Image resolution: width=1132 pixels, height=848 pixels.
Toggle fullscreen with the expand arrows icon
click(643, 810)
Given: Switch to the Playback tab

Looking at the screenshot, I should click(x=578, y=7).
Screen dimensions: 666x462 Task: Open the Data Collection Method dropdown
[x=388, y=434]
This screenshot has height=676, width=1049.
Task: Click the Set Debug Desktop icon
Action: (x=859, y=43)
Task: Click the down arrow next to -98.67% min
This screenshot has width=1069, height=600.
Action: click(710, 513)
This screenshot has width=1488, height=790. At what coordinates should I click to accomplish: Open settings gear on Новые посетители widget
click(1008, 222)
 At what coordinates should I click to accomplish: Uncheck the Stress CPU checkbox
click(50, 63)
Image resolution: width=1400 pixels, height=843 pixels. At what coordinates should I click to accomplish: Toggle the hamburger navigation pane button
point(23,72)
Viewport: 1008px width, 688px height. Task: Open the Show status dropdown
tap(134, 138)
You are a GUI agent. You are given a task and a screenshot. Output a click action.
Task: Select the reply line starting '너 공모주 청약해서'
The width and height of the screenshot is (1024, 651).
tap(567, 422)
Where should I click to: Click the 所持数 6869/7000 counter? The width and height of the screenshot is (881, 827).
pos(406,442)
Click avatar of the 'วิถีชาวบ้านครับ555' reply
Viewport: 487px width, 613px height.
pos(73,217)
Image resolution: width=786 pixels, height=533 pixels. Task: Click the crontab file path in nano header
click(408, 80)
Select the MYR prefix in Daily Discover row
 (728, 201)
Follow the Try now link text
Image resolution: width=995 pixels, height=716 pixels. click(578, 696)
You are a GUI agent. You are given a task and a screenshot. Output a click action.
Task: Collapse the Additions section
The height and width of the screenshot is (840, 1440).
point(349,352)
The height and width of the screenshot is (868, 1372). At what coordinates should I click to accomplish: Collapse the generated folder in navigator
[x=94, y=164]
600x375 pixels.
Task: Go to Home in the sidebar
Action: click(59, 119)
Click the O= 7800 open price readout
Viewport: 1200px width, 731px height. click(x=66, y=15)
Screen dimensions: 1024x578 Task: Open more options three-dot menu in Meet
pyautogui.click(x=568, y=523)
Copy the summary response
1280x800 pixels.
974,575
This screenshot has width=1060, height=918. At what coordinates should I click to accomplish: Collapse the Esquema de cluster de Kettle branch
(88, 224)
++++++
WHAT TO WORK ON » Repeat each line of the material above word for word.

WRITTEN RESPONSE »
Image resolution: width=1132 pixels, height=848 pixels.
Toggle fullscreen with the expand arrows icon
click(643, 810)
Given: Switch to the Playback tab

Looking at the screenshot, I should click(x=578, y=7).
Screen dimensions: 666x462 Task: Open the Data Collection Method dropdown
[x=388, y=434]
This screenshot has height=676, width=1049.
Task: Click the Set Debug Desktop icon
Action: (x=859, y=43)
Task: Click the down arrow next to -98.67% min
This screenshot has width=1069, height=600.
Action: click(710, 513)
This screenshot has width=1488, height=790. At what coordinates should I click to accomplish: Open settings gear on Новые посетители widget
click(1008, 222)
 At what coordinates should I click to accomplish: Uncheck the Stress CPU checkbox
click(50, 63)
Image resolution: width=1400 pixels, height=843 pixels. At what coordinates should I click to accomplish: Toggle the hamburger navigation pane button
point(23,72)
Viewport: 1008px width, 688px height. Task: Open the Show status dropdown
tap(134, 138)
You are a GUI agent. You are given a task and a screenshot. Output a click action.
Task: Select the reply line starting '너 공모주 청약해서'
The width and height of the screenshot is (1024, 651).
tap(567, 422)
Where should I click to: Click the 所持数 6869/7000 counter? The width and height of the screenshot is (881, 827).
pos(406,442)
Click avatar of the 'วิถีชาวบ้านครับ555' reply
Viewport: 487px width, 613px height.
pos(73,217)
Image resolution: width=786 pixels, height=533 pixels. Task: Click the crontab file path in nano header
click(408, 80)
Select the MYR prefix in Daily Discover row
 (728, 201)
Follow the Try now link text
Image resolution: width=995 pixels, height=716 pixels. click(578, 696)
You are a GUI agent. You are given a task and a screenshot. Output a click action.
Task: Collapse the Additions section
The height and width of the screenshot is (840, 1440).
point(349,352)
The height and width of the screenshot is (868, 1372). At what coordinates should I click to accomplish: Collapse the generated folder in navigator
[x=94, y=164]
600x375 pixels.
Task: Go to Home in the sidebar
Action: click(59, 119)
Click the O= 7800 open price readout
Viewport: 1200px width, 731px height. click(x=66, y=15)
Screen dimensions: 1024x578 Task: Open more options three-dot menu in Meet
pyautogui.click(x=568, y=523)
Copy the summary response
1280x800 pixels.
974,575
This screenshot has width=1060, height=918. At what coordinates should I click to accomplish: Collapse the Esquema de cluster de Kettle branch
(88, 224)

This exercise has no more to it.